Papel, plástico, metal, vidrio… Buena para el planeta, la separación de residuos domésticos ya forma parte de nuestros reflejos cotidianos. ¿Cómo saber si un envase es reciclable? ¿Cómo separar eficazmente? Destalles sobre soluciones astutas, a la vez higiénicas y funcionales.

 

Reciclar: una buena acción

¿Lo sabía? 27 botellas de agua de plástico pueden convertirse en un jersey de lana polar. Con 670 latas de bebida puede fabricarse una bicicleta. El reciclaje de los residuos domésticos presenta sólo ventajas:

  • Permite preservar recursos que empiezan a escasear, como el aluminio o el petróleo, éste último indispensable para producir plástico.
  • Es sinónimo permanente de ahorro energético. Fundir una lata consume cuatro veces menos que fabricarla.
  • Reduce sensiblemente las emisiones de gases de efecto de invernadero. A escala de un país, el ahorro anual supera el gasto que supone la contaminación producida por un millón de coches.

Separar bien no es tan complicado

Un solo residuo introducido en un contenedor inapropiado perturba toda la cadena de selección, porque necesita su traslado a un canal adecuado y duplica el coste de transporte.
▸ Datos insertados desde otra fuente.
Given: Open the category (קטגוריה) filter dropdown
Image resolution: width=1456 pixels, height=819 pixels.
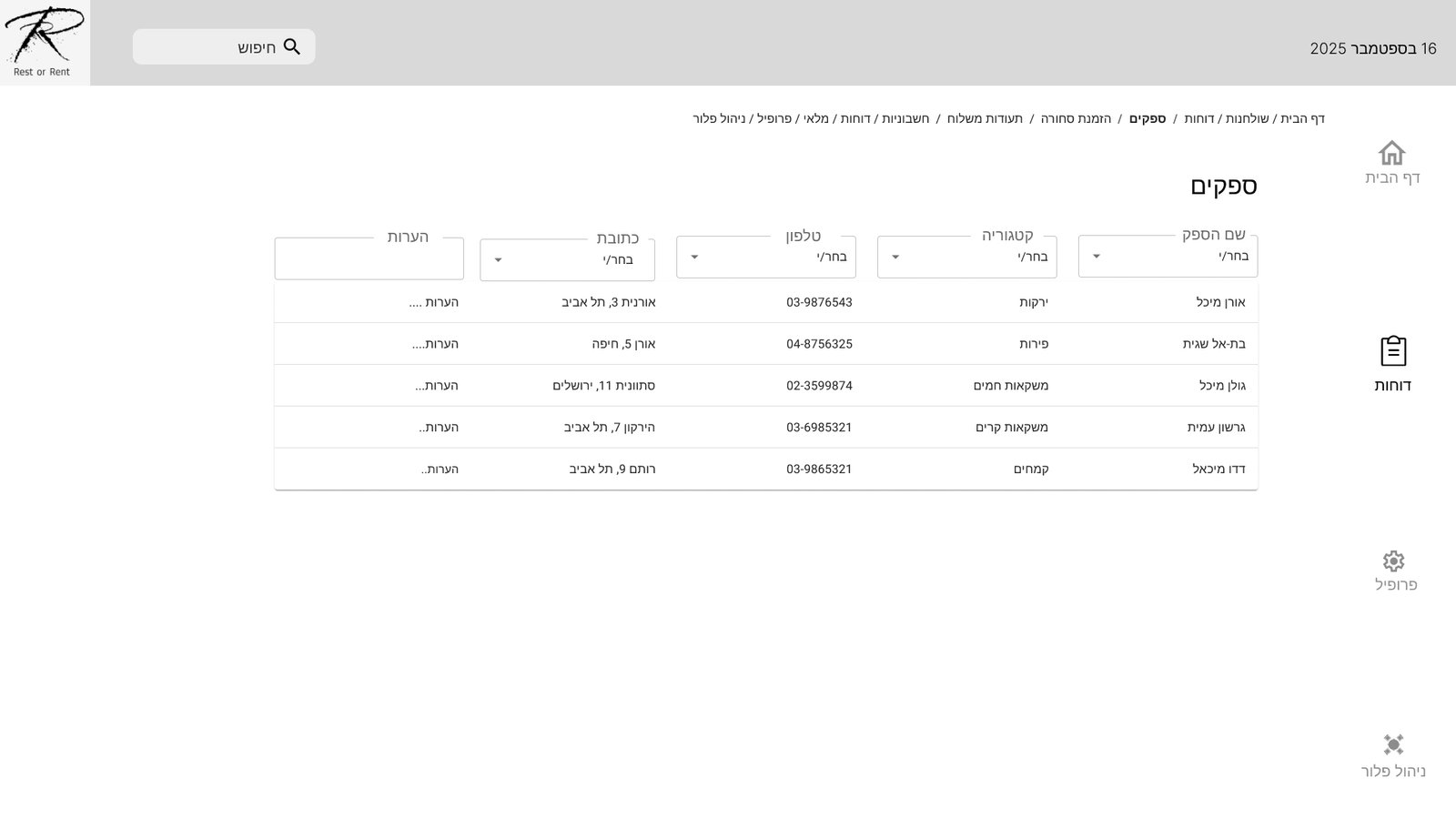Looking at the screenshot, I should 966,258.
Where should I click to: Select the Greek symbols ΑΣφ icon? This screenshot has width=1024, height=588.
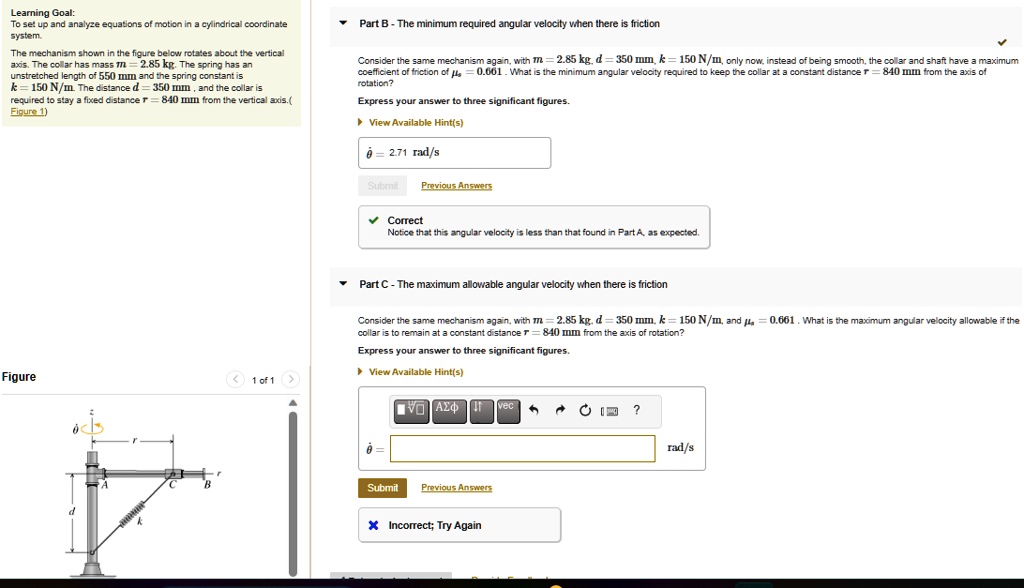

Así pues, más vale adoptar gestos correctos…

 

  • El residuo más fácil de reciclar es el que no se produce. Cuando haga la compra, limite el exceso de productos empaquetados o envasados, opte por los que se venden a granel y por el agua del grifo.
  • Todo lo que parece reciclable no tiene por qué serlo. Por ejemplo las vajillas de vidrio y, excepto si su ayuntamiento no da otra instrucción, los botes de yogur o las barquetas de plástico, cuya cantidad de materia prima se considera insuficiente.
  • La película de plástico que protege los packs de agua, las botellas de aceite… las soluciones de reciclaje varían de una ciudad a otra y pueden dar lugar a normas de selección diferentes. Respete siempre las indicaciones proporcionadas por su ayuntamiento.
  • Una lata de conserva mal vaciada no sólo contaminará su cubo de basura, sino también la cadena de selección. Elimine los residuos alimentarios de los envases, y evite por ejemplo enviar al reciclaje los cartones de pizza, casi siempre manchados.
  • Los residuos reciclables se someten a una selección mecánica: separe siempre las materias. Para ayudarle en este sentido diseñamos en su momento el “duo bin” de Curver, un cubo de basura dividido en dos partes. Está provisto de cuatro clips de color para facilitar su separación diaria: verde para el plástico, rojo para el metal, azul para el papel y amarillo para los residuos orgánicos… ¿practico, no?
  • Desgraciadamente, el volumen de los envases vacíos o llenos suele ser el mismo. Procure reducirlo al máximo: pliegue los cartones, compacte las latas de bebida y aplaste las botellas preferentemente longitudinalmente.
  • Evite agrupar los residuos reciclables en bolsas de plástico, porque éstas no se vaciarán y todo su contenido acabará incinerado. Disponga de un cubo de basura sólo para sus envases: el “slim bin” de Curver, particularmente estrecho, se ha diseñado para poder colarse en cualquier espacio, inclusos en los más reducidos. Puede incluso alinear varios para adecuar la separación en la cocina.
  • Pilas, cartuchos de tinta, bombillas eléctricas: algunos consumibles, muy perjudiciales para el medio ambiente, también pueden ser nocivos para la salud humana. Almacénelos en cajas de cierre hermético y llévelos con regularidad al punto verde más cercano.

¿Cómo saber si un envase es reciclable?

Las materias potencialmente reutilizables se indican con la boca de Moebius (un triángulo compuesto por tres flechas). El mismo icono contiene un porcentaje que indica la proporción de materias recicladas utilizada en su fabricación.

El símbolo “triman” (una silueta combinada de tres flechas) indica que un envase es colectable y puede por tanto separarse para su reciclaje. Desde 2015 es obligatorio para todas las materias, excepto el vidrio.

Finalmente, el símbolo “eco-envase” (dos flechas entrecruzadas en un círculo) indica que la empresa fabricante contribuye económicamente a un sistema de recuperación.